Given problem
Set out every line of the listing below as a JSON list of strings, one string per line, leaving out blank lines.

Listing

......

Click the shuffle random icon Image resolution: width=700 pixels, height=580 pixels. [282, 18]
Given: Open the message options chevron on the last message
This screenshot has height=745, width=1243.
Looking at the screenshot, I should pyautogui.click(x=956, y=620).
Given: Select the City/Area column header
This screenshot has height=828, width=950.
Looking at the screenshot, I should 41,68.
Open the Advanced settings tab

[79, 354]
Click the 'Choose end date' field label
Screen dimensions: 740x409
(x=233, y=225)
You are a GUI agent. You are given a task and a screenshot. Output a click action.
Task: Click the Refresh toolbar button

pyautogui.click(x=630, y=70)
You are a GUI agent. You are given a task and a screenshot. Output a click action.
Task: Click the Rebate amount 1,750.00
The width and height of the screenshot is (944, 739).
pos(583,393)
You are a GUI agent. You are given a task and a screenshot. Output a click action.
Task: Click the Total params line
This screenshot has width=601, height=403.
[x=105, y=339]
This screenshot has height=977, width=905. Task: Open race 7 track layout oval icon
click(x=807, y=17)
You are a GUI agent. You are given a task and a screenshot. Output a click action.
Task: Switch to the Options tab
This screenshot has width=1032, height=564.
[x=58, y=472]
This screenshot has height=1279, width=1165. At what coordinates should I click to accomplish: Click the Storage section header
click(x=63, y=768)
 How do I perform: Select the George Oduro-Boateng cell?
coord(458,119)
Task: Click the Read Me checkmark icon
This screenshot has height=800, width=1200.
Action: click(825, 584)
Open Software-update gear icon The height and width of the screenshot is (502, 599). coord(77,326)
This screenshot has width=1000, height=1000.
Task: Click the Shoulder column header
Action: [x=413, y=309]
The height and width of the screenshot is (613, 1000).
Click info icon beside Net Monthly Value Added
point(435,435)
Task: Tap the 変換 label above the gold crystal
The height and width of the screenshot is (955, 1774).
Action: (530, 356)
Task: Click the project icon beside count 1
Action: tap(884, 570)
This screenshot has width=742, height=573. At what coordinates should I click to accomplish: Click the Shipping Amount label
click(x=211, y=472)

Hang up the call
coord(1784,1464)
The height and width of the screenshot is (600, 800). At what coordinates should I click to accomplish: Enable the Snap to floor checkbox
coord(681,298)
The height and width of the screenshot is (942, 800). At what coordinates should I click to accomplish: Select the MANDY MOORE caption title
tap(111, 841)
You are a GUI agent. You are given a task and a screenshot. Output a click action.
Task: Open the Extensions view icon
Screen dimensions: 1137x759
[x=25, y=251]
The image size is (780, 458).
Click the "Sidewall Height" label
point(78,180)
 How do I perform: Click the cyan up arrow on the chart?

......

Solution to this exercise
[
  "Click the shuffle random icon Image resolution: width=700 pixels, height=580 pixels. [282, 18]",
  "Given: Open the message options chevron on the last message",
  "This screenshot has height=745, width=1243.",
  "Looking at the screenshot, I should pyautogui.click(x=956, y=620).",
  "Given: Select the City/Area column header",
  "This screenshot has height=828, width=950.",
  "Looking at the screenshot, I should 41,68.",
  "Open the Advanced settings tab",
  "[79, 354]",
  "Click the 'Choose end date' field label",
  "Screen dimensions: 740x409",
  "(x=233, y=225)",
  "You are a GUI agent. You are given a task and a screenshot. Output a click action.",
  "Task: Click the Refresh toolbar button",
  "pyautogui.click(x=630, y=70)",
  "You are a GUI agent. You are given a task and a screenshot. Output a click action.",
  "Task: Click the Rebate amount 1,750.00",
  "The width and height of the screenshot is (944, 739).",
  "pos(583,393)",
  "You are a GUI agent. You are given a task and a screenshot. Output a click action.",
  "Task: Click the Total params line",
  "This screenshot has width=601, height=403.",
  "[x=105, y=339]",
  "This screenshot has height=977, width=905. Task: Open race 7 track layout oval icon",
  "click(x=807, y=17)",
  "You are a GUI agent. You are given a task and a screenshot. Output a click action.",
  "Task: Switch to the Options tab",
  "This screenshot has width=1032, height=564.",
  "[x=58, y=472]",
  "This screenshot has height=1279, width=1165. At what coordinates should I click to accomplish: Click the Storage section header",
  "click(x=63, y=768)",
  " How do I perform: Select the George Oduro-Boateng cell?",
  "coord(458,119)",
  "Task: Click the Read Me checkmark icon",
  "This screenshot has height=800, width=1200.",
  "Action: click(825, 584)",
  "Open Software-update gear icon The height and width of the screenshot is (502, 599). coord(77,326)",
  "This screenshot has width=1000, height=1000.",
  "Task: Click the Shoulder column header",
  "Action: [x=413, y=309]",
  "The height and width of the screenshot is (613, 1000).",
  "Click info icon beside Net Monthly Value Added",
  "point(435,435)",
  "Task: Tap the 変換 label above the gold crystal",
  "The height and width of the screenshot is (955, 1774).",
  "Action: (530, 356)",
  "Task: Click the project icon beside count 1",
  "Action: tap(884, 570)",
  "This screenshot has width=742, height=573. At what coordinates should I click to accomplish: Click the Shipping Amount label",
  "click(x=211, y=472)",
  "Hang up the call",
  "coord(1784,1464)",
  "The height and width of the screenshot is (600, 800). At what coordinates should I click to accomplish: Enable the Snap to floor checkbox",
  "coord(681,298)",
  "The height and width of the screenshot is (942, 800). At what coordinates should I click to accomplish: Select the MANDY MOORE caption title",
  "tap(111, 841)",
  "You are a GUI agent. You are given a task and a screenshot. Output a click action.",
  "Task: Open the Extensions view icon",
  "Screen dimensions: 1137x759",
  "[x=25, y=251]",
  "The image size is (780, 458).",
  "Click the \"Sidewall Height\" label",
  "point(78,180)",
  " How do I perform: Click the cyan up arrow on the chart?"
]